Motorola launcht modulares, offenes Smartphone-Konzept ARA

Ein komplett neues Ökosystem fürs Android-Smartphone, modular aus steckbaren Komponenten aufgebaut, und ökologisch korrekt, das hat Motorola mit ARA ins Leben gerufen. Dazu arbeitet man bereits seit einem Jahr mit dem Phonebloks-Erfinder zusammen.

Während Hersteller wie Sony oder Apple mehr und mehr auf verklebte Bauteile, zum Beispiel bei Akkus setzen, um Kunden zu Neukäufen zu animieren, obwohl die Geräte noch lange nicht veraltet wären, möchte Motorola einen komptett neuen Weg gehen: Ara, eine freie, offene Hardware-Plattform für hochgradig modulare Telefone und Tablets, werde den Smartphone-Markt revolutionieren, so wie Android die Software-Branche, schreibt Motorola in seinem Blog.

Ara-Module im Überblick (Quelle: Motorola)

Ara-Module im Überblick (Quelle: Motorola)

“Wir wollen für Hardware das machen, was Android für die Smartphone-Plattform erreicht hat: Die Markteintrittsschwelle für Anbieter herabsetzen.” Jeder solle Hardware-Module bauen können, jeder Kunde diese einfach in sein Handy einsetzen und benutzen. 

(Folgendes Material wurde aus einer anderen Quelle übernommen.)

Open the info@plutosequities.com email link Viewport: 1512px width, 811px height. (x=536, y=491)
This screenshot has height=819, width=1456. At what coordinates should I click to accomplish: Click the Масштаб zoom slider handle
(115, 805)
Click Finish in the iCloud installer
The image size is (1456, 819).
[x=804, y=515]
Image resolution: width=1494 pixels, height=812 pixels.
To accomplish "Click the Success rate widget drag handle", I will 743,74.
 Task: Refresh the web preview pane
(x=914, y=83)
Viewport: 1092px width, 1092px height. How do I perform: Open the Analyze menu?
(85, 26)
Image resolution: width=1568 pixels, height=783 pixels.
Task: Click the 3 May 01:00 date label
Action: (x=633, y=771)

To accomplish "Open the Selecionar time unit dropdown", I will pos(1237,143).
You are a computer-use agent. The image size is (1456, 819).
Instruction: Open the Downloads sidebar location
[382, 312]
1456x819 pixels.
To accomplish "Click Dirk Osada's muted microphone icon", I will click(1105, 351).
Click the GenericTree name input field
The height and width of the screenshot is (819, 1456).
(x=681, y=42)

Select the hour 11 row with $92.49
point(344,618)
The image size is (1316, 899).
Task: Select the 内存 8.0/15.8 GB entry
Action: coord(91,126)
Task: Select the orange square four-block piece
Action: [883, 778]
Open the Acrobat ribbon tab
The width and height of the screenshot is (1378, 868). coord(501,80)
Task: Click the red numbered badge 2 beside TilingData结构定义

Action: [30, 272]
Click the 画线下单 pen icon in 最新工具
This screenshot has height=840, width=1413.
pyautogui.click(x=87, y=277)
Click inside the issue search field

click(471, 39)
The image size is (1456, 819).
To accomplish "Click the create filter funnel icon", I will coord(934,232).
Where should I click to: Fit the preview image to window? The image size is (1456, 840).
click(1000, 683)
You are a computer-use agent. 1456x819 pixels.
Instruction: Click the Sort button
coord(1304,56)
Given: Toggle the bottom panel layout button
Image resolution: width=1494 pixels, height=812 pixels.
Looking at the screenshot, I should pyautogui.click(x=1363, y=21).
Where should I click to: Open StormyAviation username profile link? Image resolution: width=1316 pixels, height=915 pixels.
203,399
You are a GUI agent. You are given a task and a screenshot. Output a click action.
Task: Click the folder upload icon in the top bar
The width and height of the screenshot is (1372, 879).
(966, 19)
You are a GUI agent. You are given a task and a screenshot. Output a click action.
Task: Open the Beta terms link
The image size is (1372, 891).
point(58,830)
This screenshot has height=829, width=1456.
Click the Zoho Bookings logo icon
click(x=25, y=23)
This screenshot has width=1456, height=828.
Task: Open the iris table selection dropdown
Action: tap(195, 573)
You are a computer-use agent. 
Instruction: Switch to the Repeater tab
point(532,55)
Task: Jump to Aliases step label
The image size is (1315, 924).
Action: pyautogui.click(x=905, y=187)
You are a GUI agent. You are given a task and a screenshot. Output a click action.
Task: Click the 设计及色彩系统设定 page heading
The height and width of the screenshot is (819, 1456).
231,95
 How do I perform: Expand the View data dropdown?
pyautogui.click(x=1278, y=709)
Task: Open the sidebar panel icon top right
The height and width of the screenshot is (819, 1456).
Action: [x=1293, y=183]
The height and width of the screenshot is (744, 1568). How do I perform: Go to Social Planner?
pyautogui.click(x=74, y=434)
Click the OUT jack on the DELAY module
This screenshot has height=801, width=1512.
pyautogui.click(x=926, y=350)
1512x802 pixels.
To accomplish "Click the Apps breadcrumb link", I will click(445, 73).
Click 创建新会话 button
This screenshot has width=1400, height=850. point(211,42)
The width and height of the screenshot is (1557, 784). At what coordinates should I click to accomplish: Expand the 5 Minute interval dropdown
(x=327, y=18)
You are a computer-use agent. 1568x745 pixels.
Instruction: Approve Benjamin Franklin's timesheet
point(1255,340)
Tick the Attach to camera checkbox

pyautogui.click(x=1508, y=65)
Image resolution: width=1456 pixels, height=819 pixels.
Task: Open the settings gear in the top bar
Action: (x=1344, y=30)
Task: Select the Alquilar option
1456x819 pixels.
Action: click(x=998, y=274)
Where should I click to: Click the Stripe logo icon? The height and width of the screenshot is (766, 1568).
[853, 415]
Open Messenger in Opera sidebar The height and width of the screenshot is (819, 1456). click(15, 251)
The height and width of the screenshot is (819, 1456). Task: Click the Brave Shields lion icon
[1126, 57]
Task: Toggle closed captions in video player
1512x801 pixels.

Man habe seit mehr als einem Jahr an dem Projekt gearbeitet, und in einem Treffen mit Phonebloks-Erfinder Dave Hakkens viel Gemeinsamkeiten gefunden, schreibt Motorola im Blog, und jetzt suche man Project ARA Research Scouts, die als Freiwillige herausfinden, wie und warum sich Anwender einzelne Entscheidungen fällen.